_Supplied data_
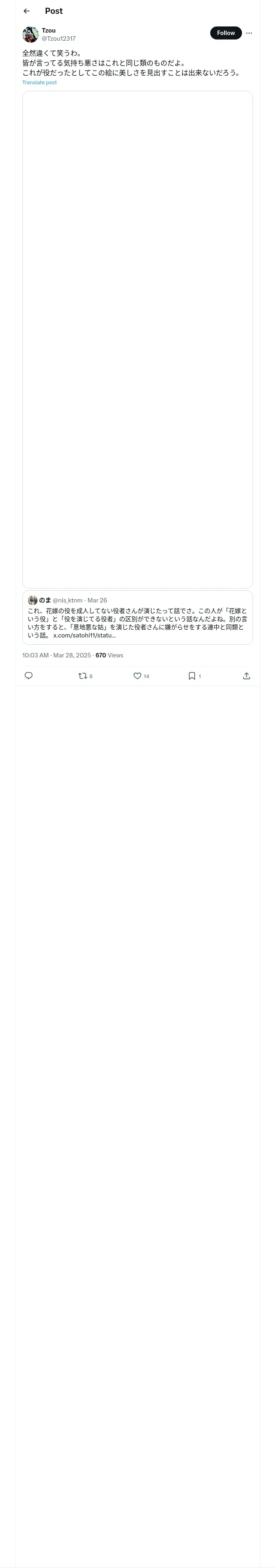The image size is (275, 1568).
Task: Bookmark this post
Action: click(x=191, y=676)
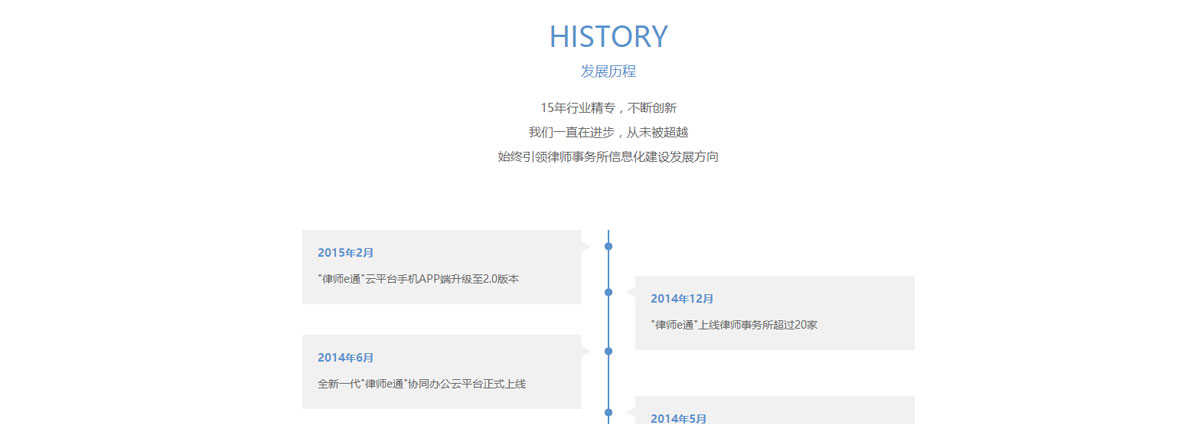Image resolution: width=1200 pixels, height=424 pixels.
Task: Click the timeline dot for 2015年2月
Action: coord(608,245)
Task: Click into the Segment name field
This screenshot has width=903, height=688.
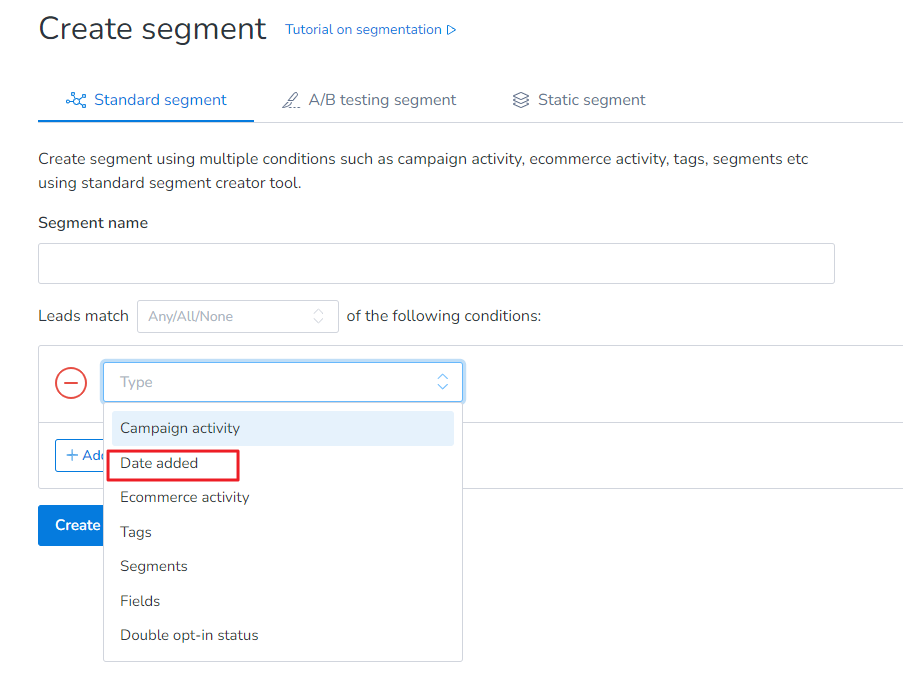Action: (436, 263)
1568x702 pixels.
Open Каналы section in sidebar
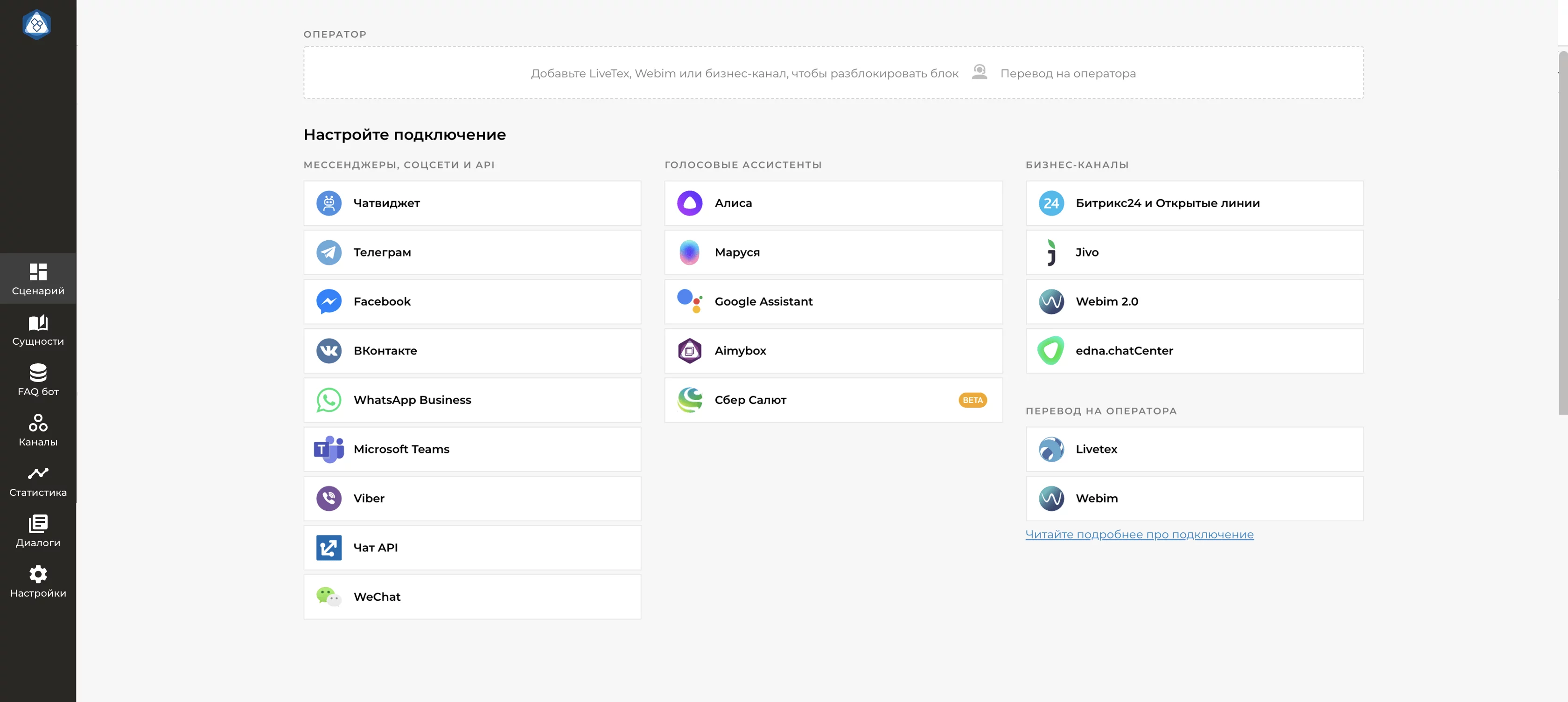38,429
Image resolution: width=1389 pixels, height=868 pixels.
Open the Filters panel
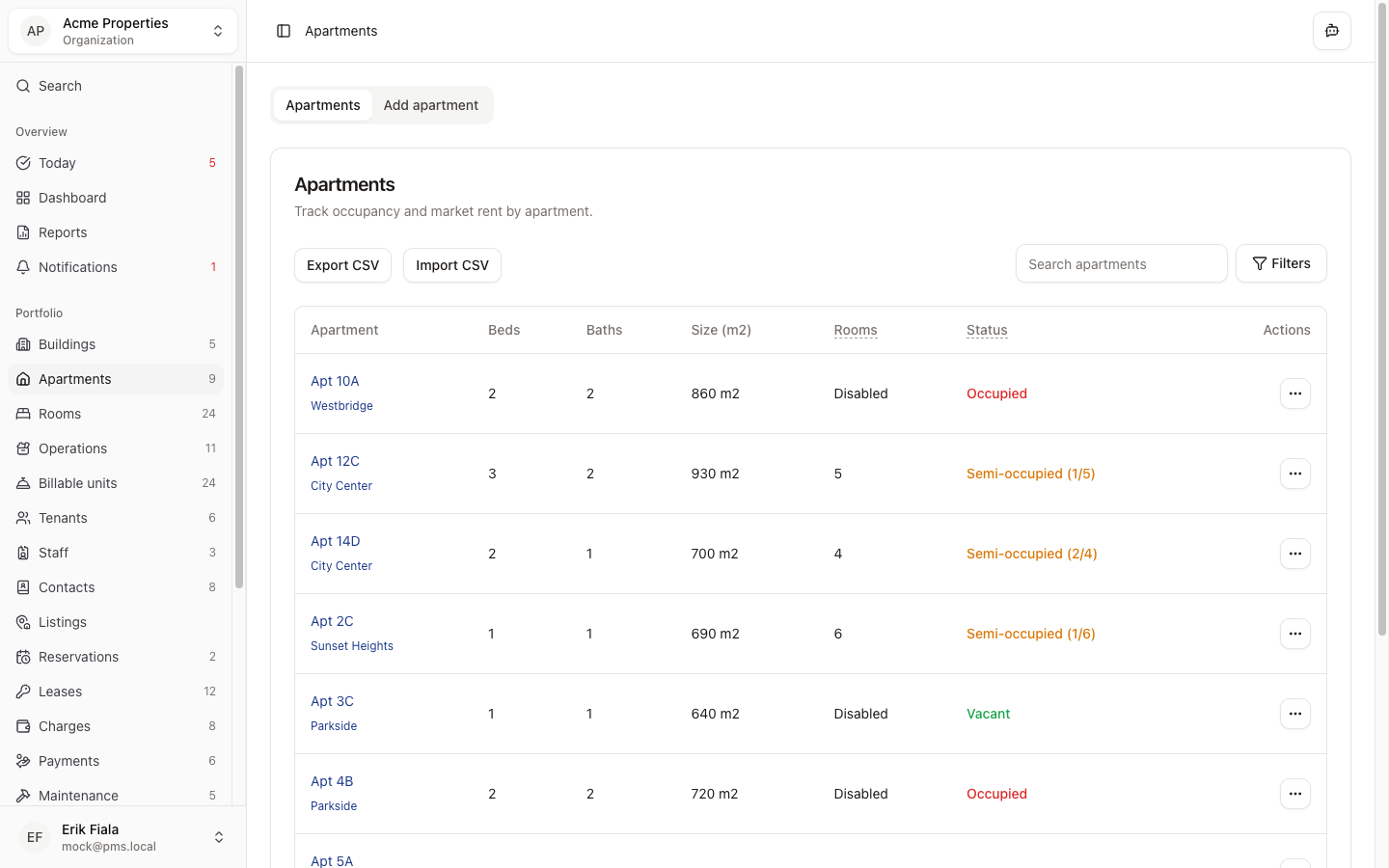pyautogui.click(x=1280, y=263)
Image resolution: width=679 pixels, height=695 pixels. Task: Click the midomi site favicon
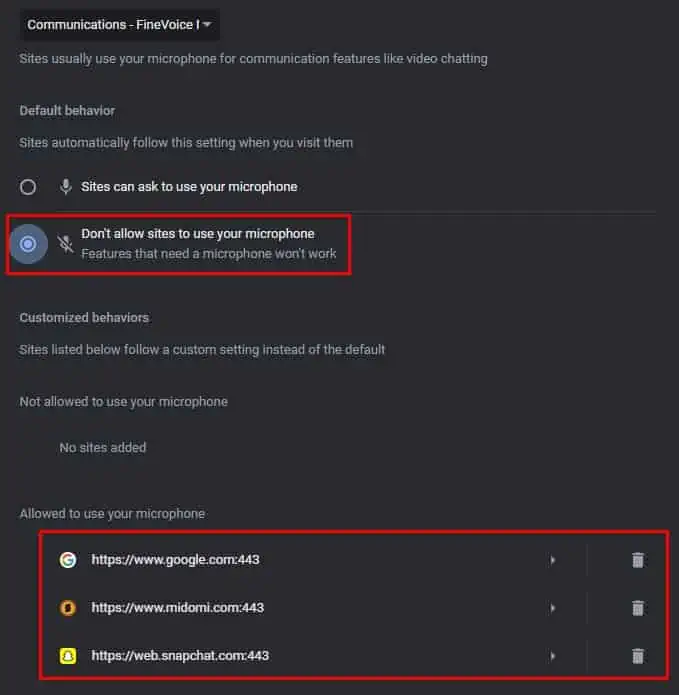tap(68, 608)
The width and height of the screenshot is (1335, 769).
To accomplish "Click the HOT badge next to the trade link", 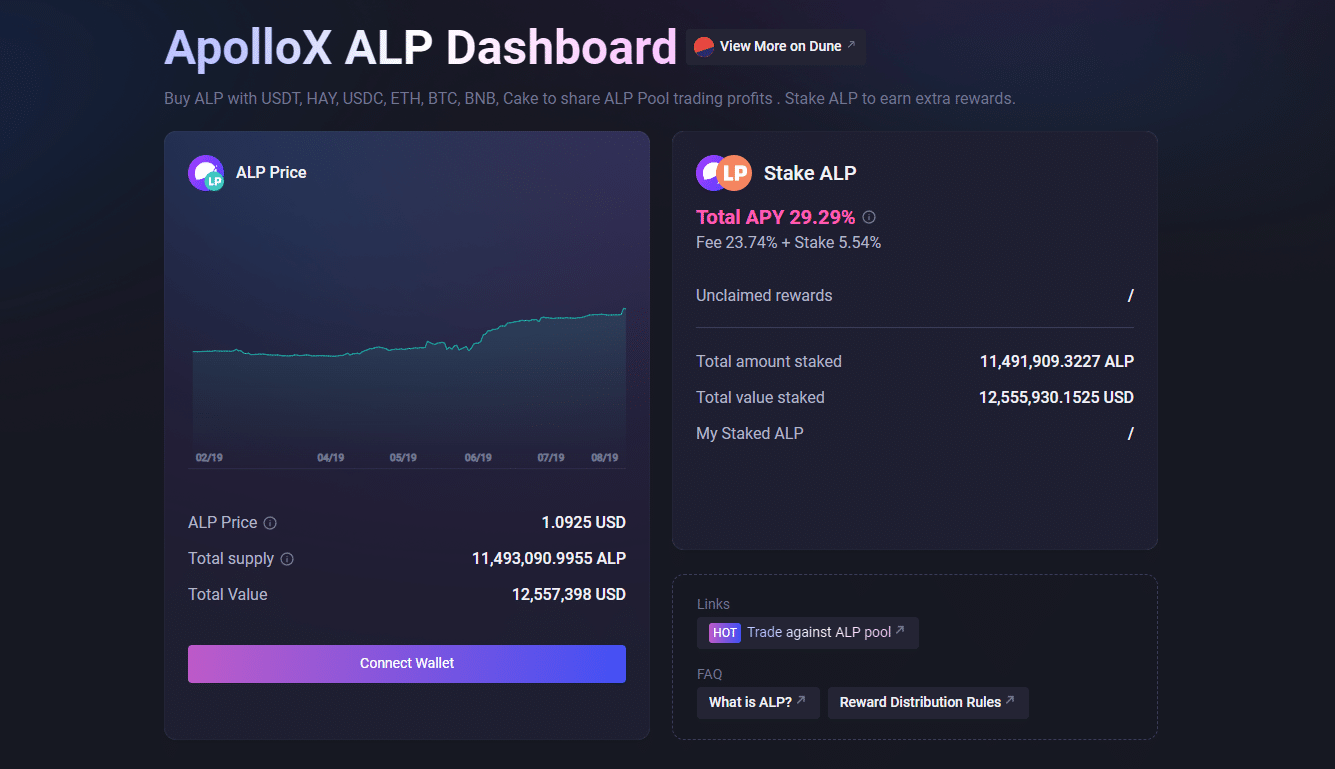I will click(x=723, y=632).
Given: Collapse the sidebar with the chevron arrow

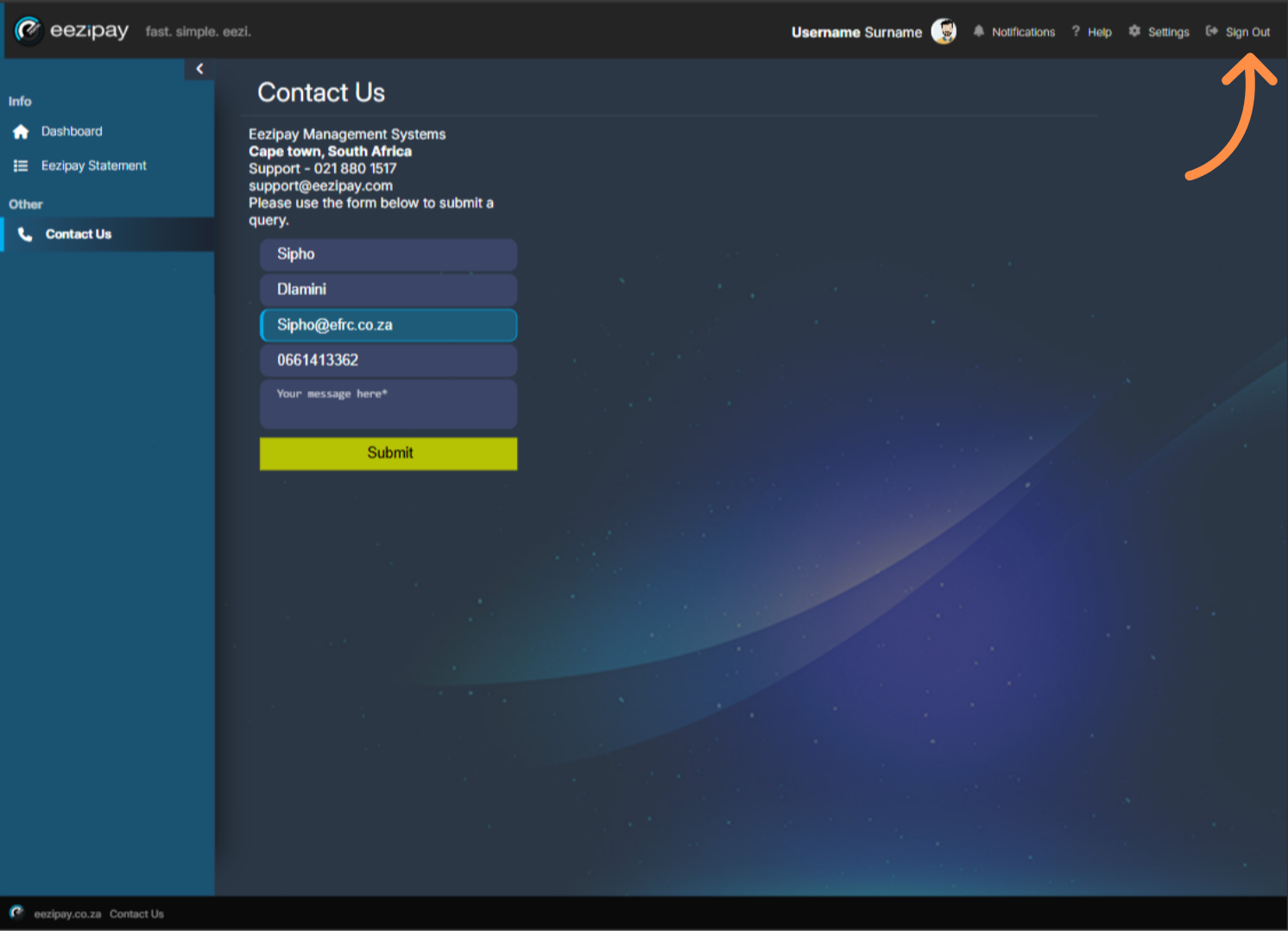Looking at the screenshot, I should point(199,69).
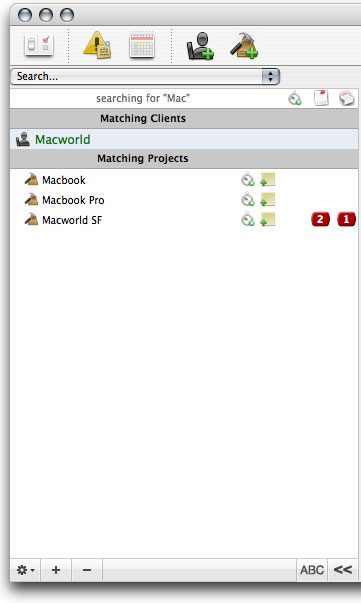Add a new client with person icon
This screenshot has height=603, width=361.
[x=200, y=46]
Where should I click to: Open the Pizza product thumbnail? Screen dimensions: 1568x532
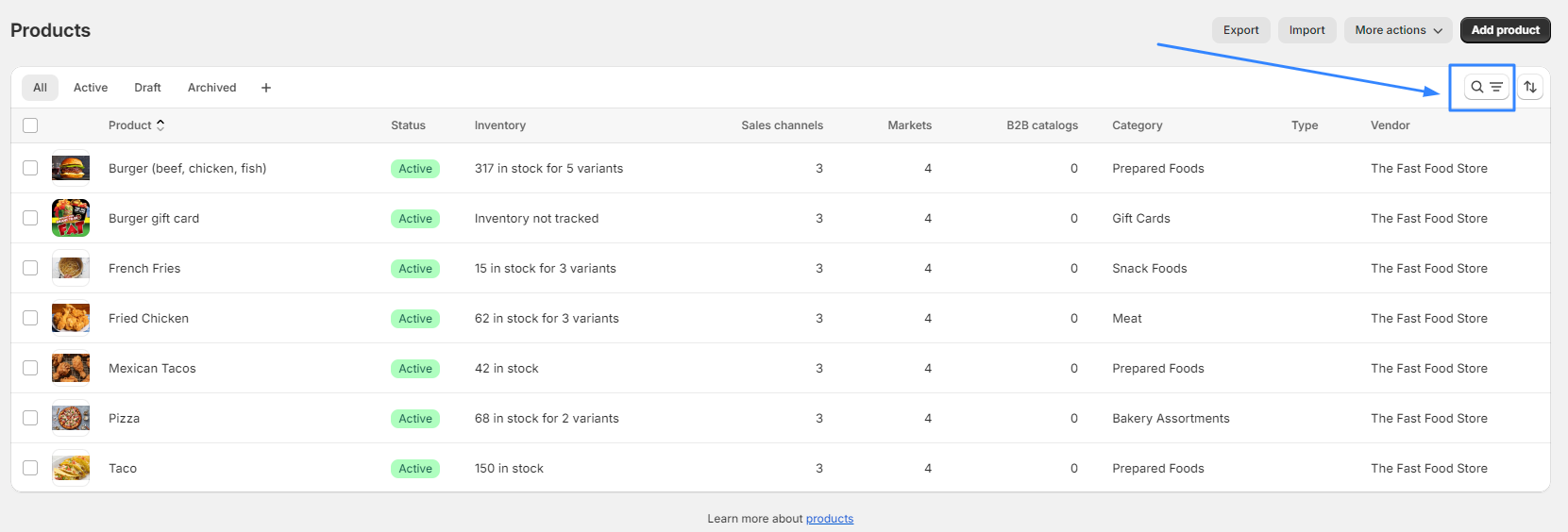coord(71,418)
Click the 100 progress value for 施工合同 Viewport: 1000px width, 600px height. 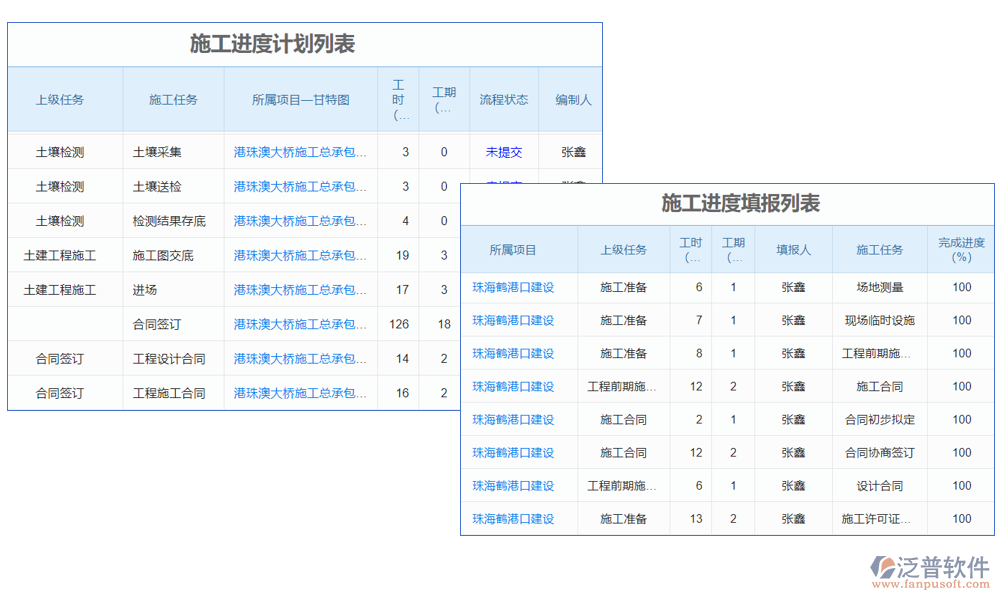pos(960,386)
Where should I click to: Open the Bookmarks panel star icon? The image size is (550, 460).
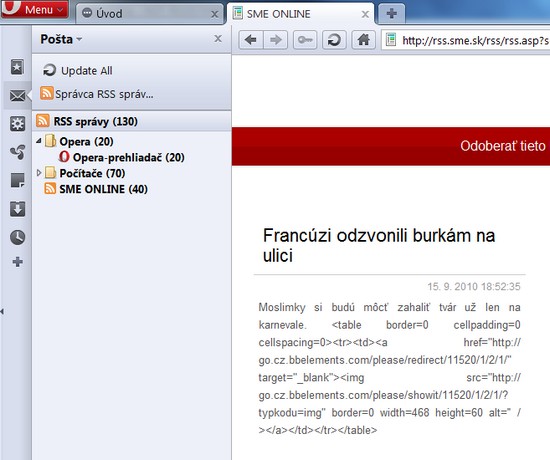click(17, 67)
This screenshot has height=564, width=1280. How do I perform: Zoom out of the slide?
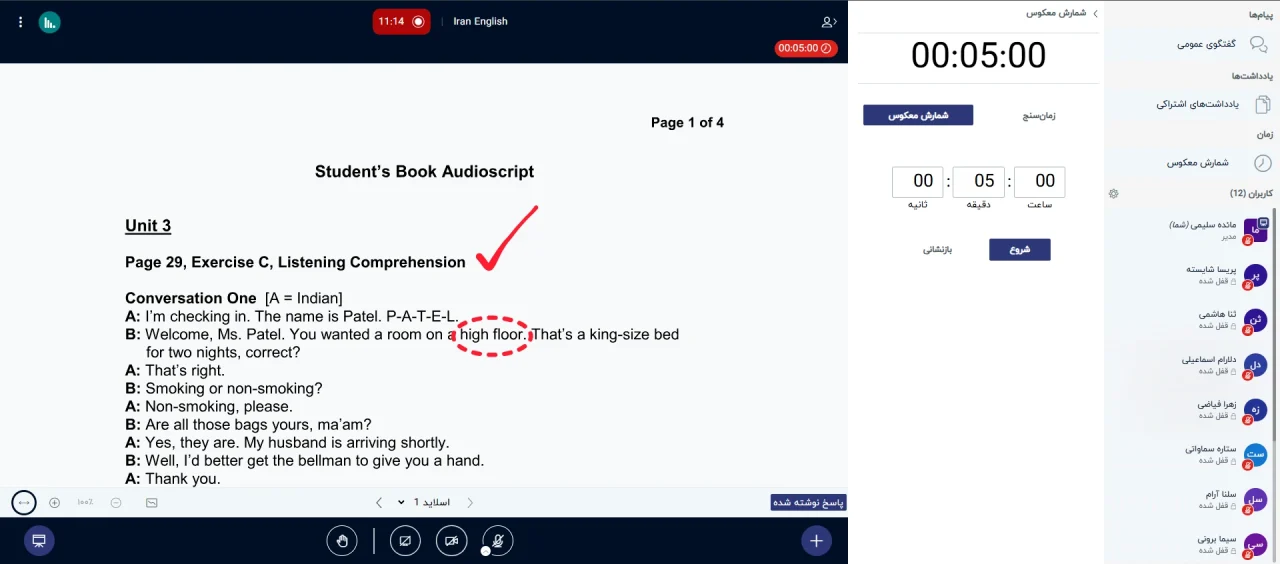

_What you will do_
With the line containing "Where should I click to: Open the Bookmarks" as the first line and the last line of the listing as the final one, reproduce that span exactly, without pictures.

_Result below_
Where should I click to: Open the Bookmarks panel star icon? The image size is (550, 460).
click(17, 67)
This screenshot has height=564, width=1280. How do I perform: Zoom out of the slide?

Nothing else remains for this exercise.